Разъехались алые створки с драконами, и
обитую алым бархатом кабину заполнил золотой свет. Лифтёра не было.Ёсико ткнула пальцем вниз. Юкио вдавил рычаг рукояткой трофейного меча и перед банкетным залом сомкнулись драконы.
* * *
Лифт выпустил их в небольшой полутёмный зал, перегороженный алой ширмой.
По правую руку уходили во тьму чёрные джунгли зимнего сада, а из-за ширмы пахло хлором.
Потолок и стены были укрыты мраком, на полу горели зелёные шары.
— Всё готово, — сообщила Кавасима из-за ширмы. — Раздевайтесь, мальчики. Пройдёмте-ка в эмалированные комнаты.
Кимитакэ не стал спорить с генералом, пусть и маньчжурской армии. Он обнажался, вглядываясь в темноту. Пропотевшая школьная форма отпустила, как кожура, но вместо струек холодного воздуха от ширм вдруг дохнуло жаром. Тяжёлые листья зимнего сада покачивались рядом, с острыми кончиками, один взгляд на которые вызывал предчувствие щекотки. Школьник бережно сложил одежду и пошёл по мягкому деревянному полу.
За ширмой открылся бурлящий бассейн, подсвеченный изумрудным неоном. Кими был готов к удару жара или холода, но вода оказалась невероятно тёплой, как раз такой, чтобы лежать бесконечно.
Слева белели холёные телеса Ёсико — сейчас, без одежды, её сорок лет не имели большого значения. Худая, поджарая и плоскогрудая, она не теряла величия даже в воде.

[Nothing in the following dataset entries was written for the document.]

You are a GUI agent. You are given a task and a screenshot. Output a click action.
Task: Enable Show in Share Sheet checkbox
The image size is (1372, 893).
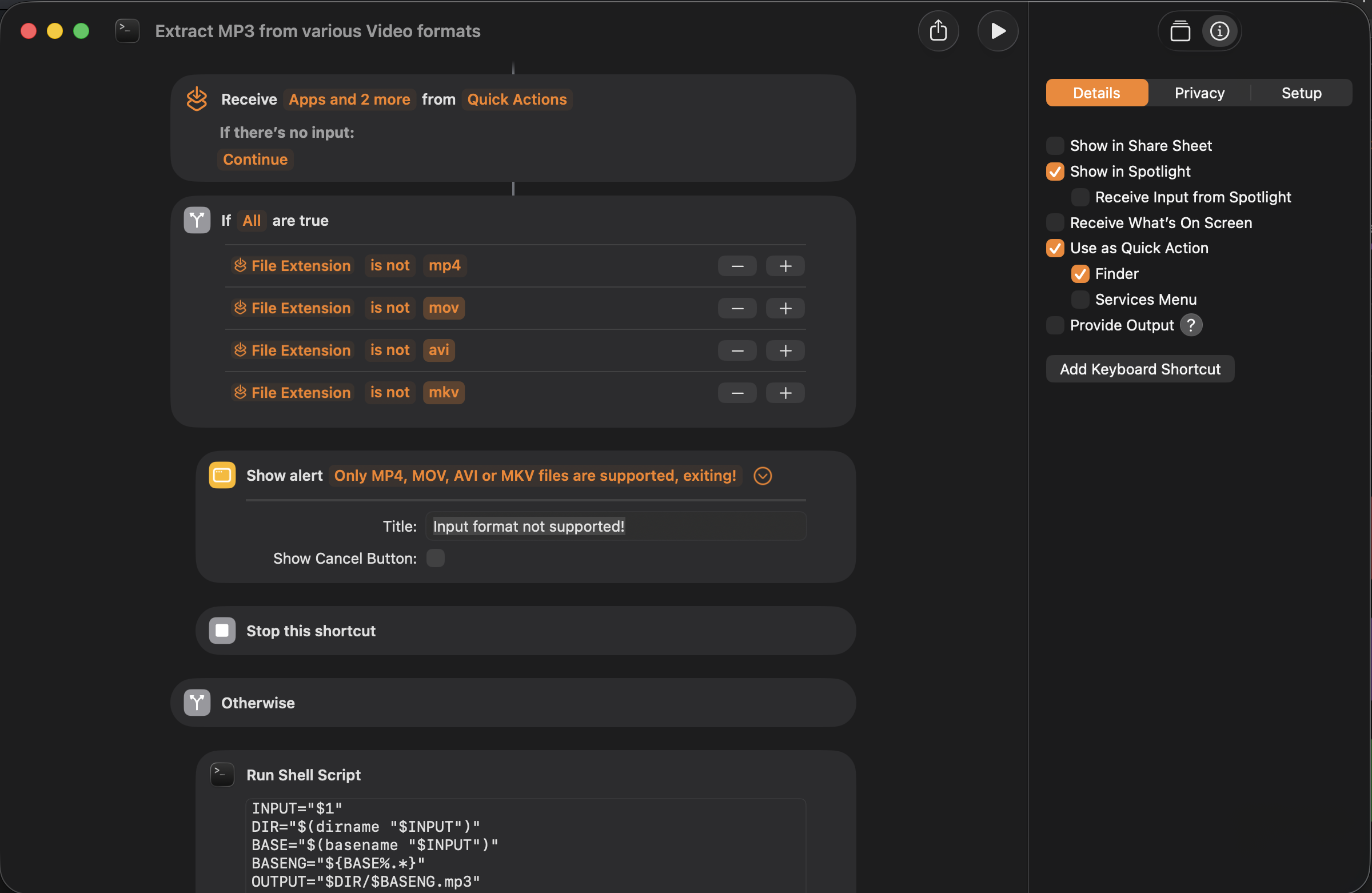click(1054, 146)
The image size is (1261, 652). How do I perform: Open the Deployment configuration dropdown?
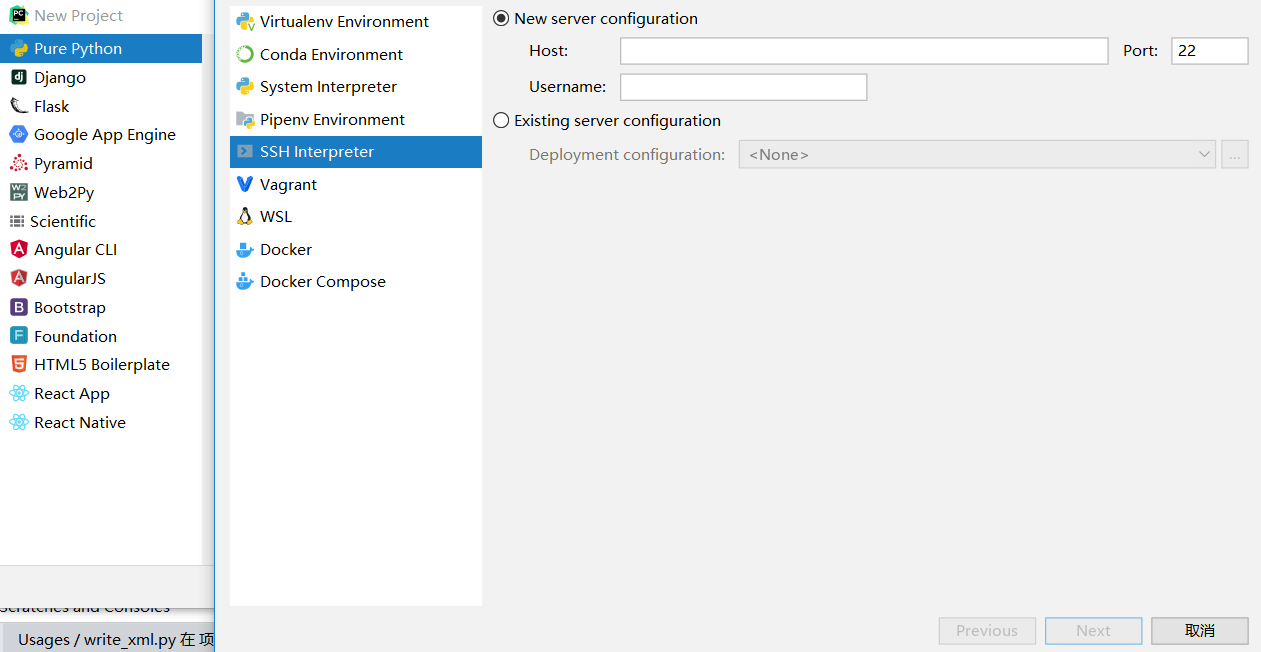click(x=977, y=154)
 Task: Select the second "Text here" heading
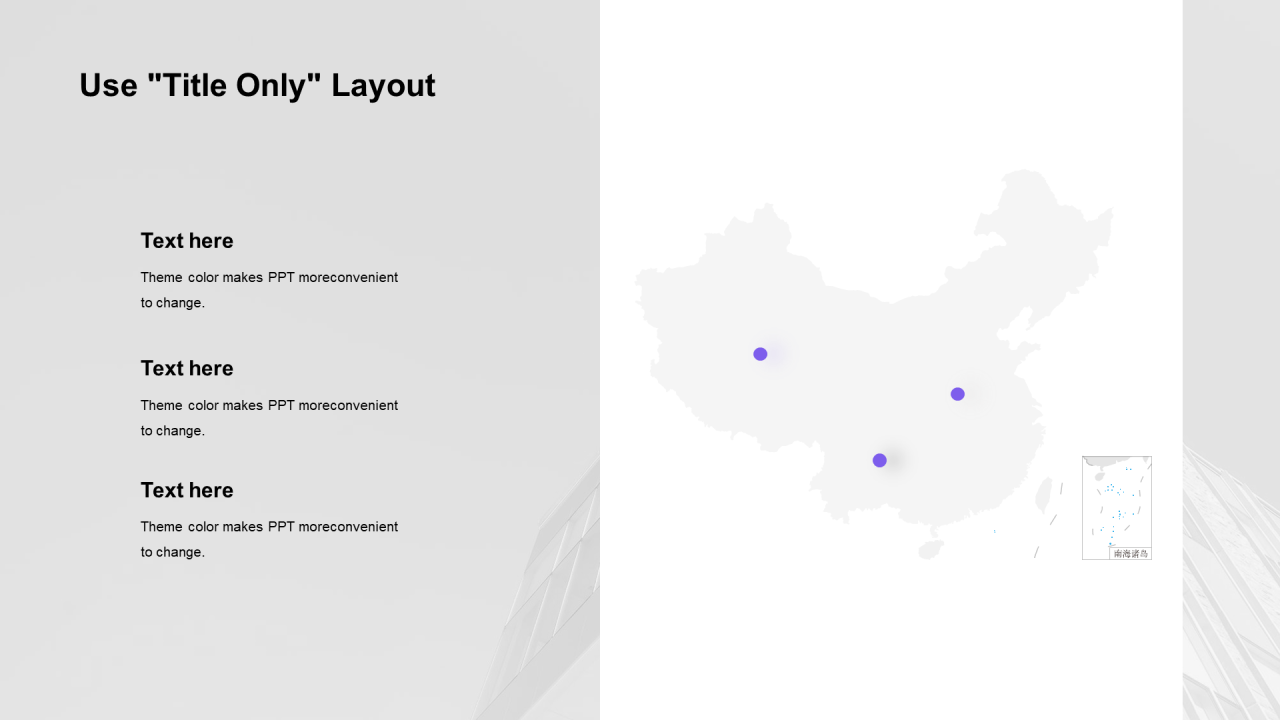tap(187, 368)
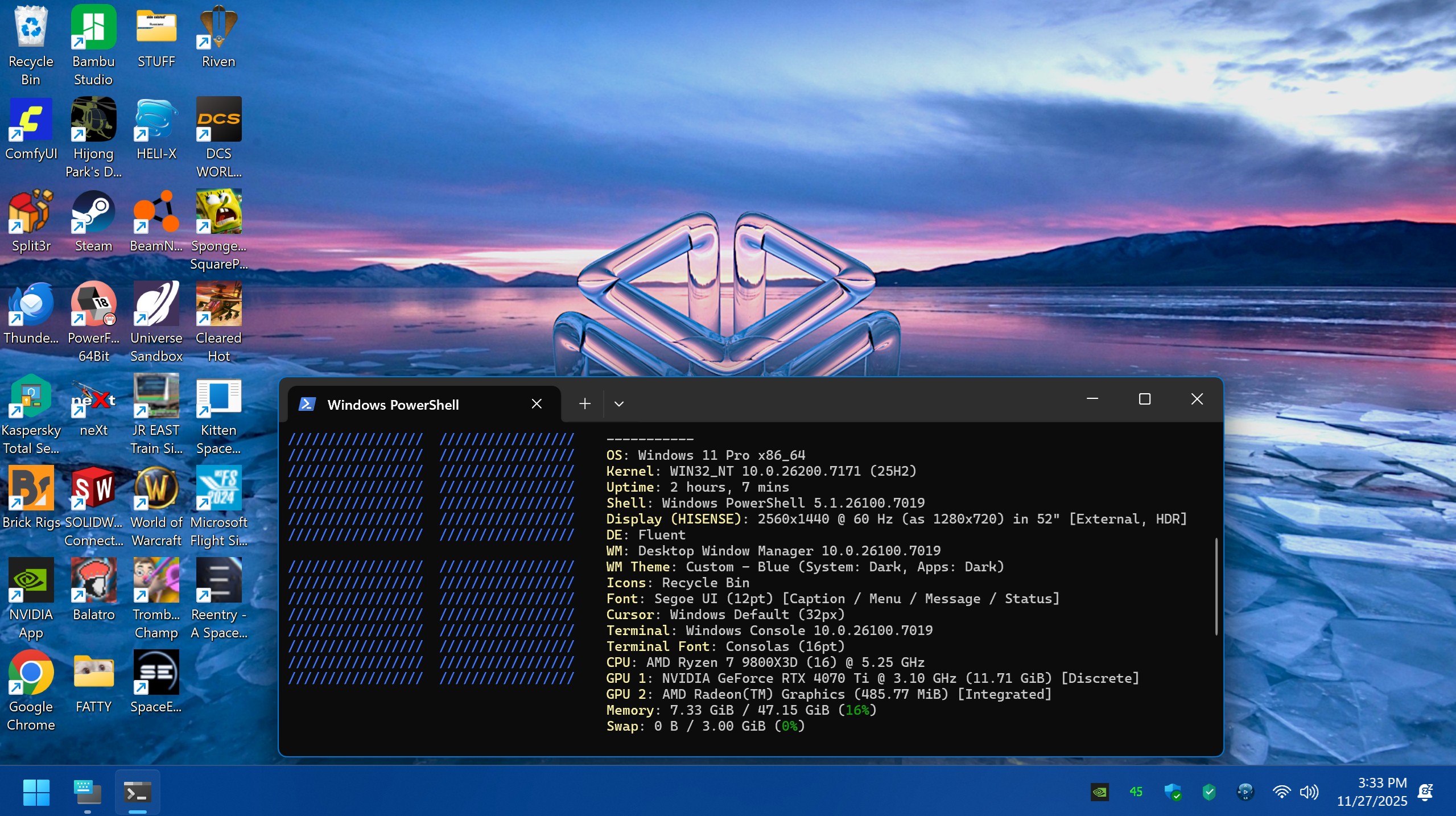Click the NVIDIA App desktop icon

[x=31, y=580]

А раздетый Юкио словно впитал ещё больше совершенства — теперь можно было разглядеть и изящные покатые плечи, и нежную линию спины, и торс, какие бывают у поздних античных статуй, когда скульпторы перестали изображать детей маленькими взрослыми. Но даже здесь он не снял перчатки.
Когда Кимитакэ достаточно погрузился, Юкио аккуратно положил ему на голову традиционный пузырь со льдом. Голову немедленно окутала приятная, чуть пьянящая прохлада. В ней даже возникла мысль, что он готов хоть месяц лежать в этом импровизированном горячем источнике.
— Эта военная разведка бывает такой назойливой, — заметила Ёсико. Даже пузырь на её голове лежал немного торжественно, словно фуражка. — Вечно стоят над душой и пьют за мой счёт. А ведь я к нему со всем гостеприимством. Оставила в компании гейши и бесплатно. А он — ещё и недоволен!..
— Согласен, тётушка Ёсико, — отозвался сквозь пар Юкио. — Этот наглец заслужил своё.
— Расскажи мне лучше про твоего одноклассника, — чёрные с золотом глаза остановились на голых плечах оробевшего школьника. — Чем он занимается? Как этот Киёаки из Сингапура — юмэдзюцу?
— Нет, столь любезное искусство сновидений моему другу не близко, — поспешно заговорил Юкио. — Он смотрит их просто так. Его главная сила — древняя магия вэнь. Он боевой каллиграф.
— О-о-о, — услышав такую новость, Ёсико даже заёрзала от удовольствия, так что по бассейну побежали горячие волны. — Похвальное дело. В последние годы династий даже императоры пытались возродить это искусство. Покойная императрица Цы Си ох как любила выводить иероглифы и вообще знала язык своих подданных — для женщин нашего императорского дома огромная редкость. Правда, государство не уберегла. Но это уже политические обстоятельства.